Hace ya varios años debí preocuparme de la inestabilidad emocional de una amiga. Fue un episodio puntual, subsanado al cabo de un tiempo, pero la circunstancia en que se produjo no deja de rondarme todavía. Mi amiga vivía sola en una casa grande, una casa antigua con demasiadas piezas. No tenía televisor, ni radio: solo un equipo -donde escuchaba música clásica- y libros y pinturas.

Me pareció entonces que el problema procedía precisamente de esta situación. La soledad de cualquiera se recorta, se hace visible notoriamente en un entorno diseñado para la vida grupal. La falta de compañía desnuda su médula de tristeza si se la experimenta en un lugar hecho para la compañía. Es un fenómeno que se manifiesta en las horas de la guardia baja, cuando la energía comienza a decaer, el sol a declinar y la conciencia a retroceder, y la casa -aquel espacio que consideramos por lo general como funcional a nuestras necesidades- empieza a adquirir un protagonismo sutil, pero de todas formas impropio de los objetos inanimados.

El otro factor era la falta de comunicación con el mundo banal, con la cháchara de la radio o las extravagancias de la televisión. La música, los libros, las pinturas, productos quintaesenciados de la cultura, no parecían ser más que un desdoblamiento del yo y a la vez la alambrada de un encierro. A menudo he intuido que la gente que lee más de la cuenta expresa una necesidad desesperada de filtrar la realidad, de refractarla, como si fuera el bicho mitológico de la cabellera de serpientes.

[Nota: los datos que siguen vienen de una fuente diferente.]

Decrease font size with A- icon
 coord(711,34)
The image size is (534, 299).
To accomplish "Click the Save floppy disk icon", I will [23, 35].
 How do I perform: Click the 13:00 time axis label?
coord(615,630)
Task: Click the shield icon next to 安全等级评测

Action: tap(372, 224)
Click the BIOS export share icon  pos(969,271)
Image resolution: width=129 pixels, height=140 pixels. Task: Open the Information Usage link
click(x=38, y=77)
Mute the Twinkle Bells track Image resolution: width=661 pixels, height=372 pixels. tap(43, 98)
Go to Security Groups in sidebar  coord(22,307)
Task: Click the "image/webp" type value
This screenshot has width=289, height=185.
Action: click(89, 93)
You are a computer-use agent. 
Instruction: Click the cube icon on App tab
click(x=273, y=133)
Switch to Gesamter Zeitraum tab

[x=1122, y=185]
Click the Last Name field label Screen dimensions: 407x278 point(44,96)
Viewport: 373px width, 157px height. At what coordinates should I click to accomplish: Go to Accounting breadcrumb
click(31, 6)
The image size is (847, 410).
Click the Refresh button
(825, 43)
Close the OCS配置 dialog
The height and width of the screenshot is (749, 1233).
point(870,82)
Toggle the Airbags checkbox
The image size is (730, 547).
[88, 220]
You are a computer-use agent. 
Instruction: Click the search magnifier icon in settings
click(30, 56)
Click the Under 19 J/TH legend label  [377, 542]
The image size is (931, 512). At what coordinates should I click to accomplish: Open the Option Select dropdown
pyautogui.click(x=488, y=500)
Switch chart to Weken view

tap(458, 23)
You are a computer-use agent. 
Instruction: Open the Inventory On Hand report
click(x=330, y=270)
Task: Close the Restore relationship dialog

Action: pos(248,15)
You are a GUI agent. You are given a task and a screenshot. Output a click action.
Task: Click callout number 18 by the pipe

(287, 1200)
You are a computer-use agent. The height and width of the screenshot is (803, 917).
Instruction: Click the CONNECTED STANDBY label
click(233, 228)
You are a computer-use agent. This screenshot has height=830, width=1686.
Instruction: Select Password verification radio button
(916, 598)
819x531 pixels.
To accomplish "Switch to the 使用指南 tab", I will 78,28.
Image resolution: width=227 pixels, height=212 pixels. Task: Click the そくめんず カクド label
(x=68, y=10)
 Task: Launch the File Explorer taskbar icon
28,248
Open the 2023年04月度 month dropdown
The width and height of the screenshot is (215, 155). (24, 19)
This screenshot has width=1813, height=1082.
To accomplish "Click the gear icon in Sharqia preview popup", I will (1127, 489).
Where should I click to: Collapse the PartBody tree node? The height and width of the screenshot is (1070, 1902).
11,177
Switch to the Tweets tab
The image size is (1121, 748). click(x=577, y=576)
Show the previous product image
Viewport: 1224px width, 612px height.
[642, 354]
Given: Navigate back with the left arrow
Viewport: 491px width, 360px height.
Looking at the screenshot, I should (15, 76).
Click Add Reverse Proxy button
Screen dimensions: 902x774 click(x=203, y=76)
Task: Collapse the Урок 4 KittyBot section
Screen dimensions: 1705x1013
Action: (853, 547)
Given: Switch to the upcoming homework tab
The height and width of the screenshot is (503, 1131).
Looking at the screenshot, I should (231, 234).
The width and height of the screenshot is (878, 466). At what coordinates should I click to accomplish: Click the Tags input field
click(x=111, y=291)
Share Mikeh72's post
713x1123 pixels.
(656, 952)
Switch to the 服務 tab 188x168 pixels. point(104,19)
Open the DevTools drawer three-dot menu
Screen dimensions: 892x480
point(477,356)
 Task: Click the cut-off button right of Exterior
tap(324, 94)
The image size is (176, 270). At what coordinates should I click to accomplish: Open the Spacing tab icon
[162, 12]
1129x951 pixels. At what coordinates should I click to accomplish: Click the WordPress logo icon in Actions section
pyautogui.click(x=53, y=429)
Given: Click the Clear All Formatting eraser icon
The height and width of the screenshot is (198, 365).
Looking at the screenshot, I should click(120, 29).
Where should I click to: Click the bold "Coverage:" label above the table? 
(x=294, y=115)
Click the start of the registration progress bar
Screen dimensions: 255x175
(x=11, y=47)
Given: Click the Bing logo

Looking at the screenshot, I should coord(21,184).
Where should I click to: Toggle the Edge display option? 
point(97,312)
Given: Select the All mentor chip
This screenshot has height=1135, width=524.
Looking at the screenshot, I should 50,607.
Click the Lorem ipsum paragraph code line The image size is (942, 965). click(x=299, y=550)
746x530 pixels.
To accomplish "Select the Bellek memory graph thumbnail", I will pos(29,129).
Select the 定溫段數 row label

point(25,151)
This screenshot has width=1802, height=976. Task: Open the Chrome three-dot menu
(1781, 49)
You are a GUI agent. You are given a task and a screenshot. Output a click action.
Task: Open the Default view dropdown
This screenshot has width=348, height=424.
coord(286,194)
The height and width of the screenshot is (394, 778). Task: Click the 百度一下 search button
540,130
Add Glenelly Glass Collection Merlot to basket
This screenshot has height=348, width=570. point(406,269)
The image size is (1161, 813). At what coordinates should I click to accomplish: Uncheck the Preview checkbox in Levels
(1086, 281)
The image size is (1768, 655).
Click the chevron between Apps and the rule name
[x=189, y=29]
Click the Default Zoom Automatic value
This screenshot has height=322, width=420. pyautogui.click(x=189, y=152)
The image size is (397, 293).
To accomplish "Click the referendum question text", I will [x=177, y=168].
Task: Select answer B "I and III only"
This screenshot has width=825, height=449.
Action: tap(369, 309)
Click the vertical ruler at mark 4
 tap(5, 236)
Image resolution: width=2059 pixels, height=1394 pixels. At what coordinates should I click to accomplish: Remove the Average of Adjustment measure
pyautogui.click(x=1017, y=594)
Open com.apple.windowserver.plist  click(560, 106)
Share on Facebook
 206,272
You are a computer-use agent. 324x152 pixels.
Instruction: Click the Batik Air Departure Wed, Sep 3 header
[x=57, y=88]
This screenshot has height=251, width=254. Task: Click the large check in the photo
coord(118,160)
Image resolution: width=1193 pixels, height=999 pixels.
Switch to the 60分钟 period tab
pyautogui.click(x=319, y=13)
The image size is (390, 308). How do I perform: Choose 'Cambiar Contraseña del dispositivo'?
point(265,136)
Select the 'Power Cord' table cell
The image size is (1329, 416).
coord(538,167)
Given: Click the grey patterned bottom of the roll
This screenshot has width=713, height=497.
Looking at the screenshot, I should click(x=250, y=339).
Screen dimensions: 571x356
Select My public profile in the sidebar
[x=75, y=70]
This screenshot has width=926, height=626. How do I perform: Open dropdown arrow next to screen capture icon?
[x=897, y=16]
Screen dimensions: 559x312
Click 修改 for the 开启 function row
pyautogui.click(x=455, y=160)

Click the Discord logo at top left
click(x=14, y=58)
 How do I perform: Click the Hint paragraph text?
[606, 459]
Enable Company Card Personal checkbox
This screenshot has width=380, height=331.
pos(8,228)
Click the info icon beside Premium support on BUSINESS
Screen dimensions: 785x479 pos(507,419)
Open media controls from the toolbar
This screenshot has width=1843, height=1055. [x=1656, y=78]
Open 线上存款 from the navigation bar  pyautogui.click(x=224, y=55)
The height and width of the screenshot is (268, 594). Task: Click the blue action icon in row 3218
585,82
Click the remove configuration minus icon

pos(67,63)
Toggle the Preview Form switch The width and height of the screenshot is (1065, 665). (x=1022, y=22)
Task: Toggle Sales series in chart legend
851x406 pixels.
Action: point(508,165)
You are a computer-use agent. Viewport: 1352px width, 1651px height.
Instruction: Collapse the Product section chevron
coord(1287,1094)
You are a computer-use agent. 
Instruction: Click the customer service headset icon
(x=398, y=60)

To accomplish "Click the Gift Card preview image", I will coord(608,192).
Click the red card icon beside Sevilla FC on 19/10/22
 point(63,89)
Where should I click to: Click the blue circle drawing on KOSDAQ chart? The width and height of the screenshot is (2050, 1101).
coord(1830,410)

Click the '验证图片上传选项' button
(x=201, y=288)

Al vivir durante largo tiempo solo -por lo general en departamentos arrendados, adecuados por sus dimensiones a esta modalidad de existencia- me he dado cuenta de que "el otro", la compañía, sigue constituyendo una presencia ausente, es decir, prevalece como fantasma. Y hay que tener cuidado, porque en la medida en que constituye una especie de vacío deja lugar a que se cuelen presencias poco amistosas, psicológicas, los monstruos generados por el sueño de la razón.

"El inquilino", la gran película de Polanski, opera en este eje. El que vive solo se halla en permanente monólogo, remitiendo cada cosa que hace al comentario de una "voz". A veces sucede que uno desconoce en sí mismo cierto rango de conductas, ciertas repeticiones: que se le caigan las cosas de las manos con demasiada frecuencia -o que se caigan solas de los estantes-, o bien el hecho de despertar todas las noches a una misma hora con extrema exactitud (a las 3:44, por ejemplo). La pequeña inflexión que se produce de este modo en el curso normal de los acontecimientos sugiere que uno podría estar siguiendo inadvertidamente una pauta ajena, manejada desde las sombras. La pregunta "¿será que alguien se está apoderando de mí?", formulada en las horas lúgubres de la madrugada, suena escalofriante.

La efectividad de "El inquilino" tiene que ver con lo que Freud denominó "lo ominoso": la proyección de lo extraño, de lo desconocido, en la línea protectora de lo familiar.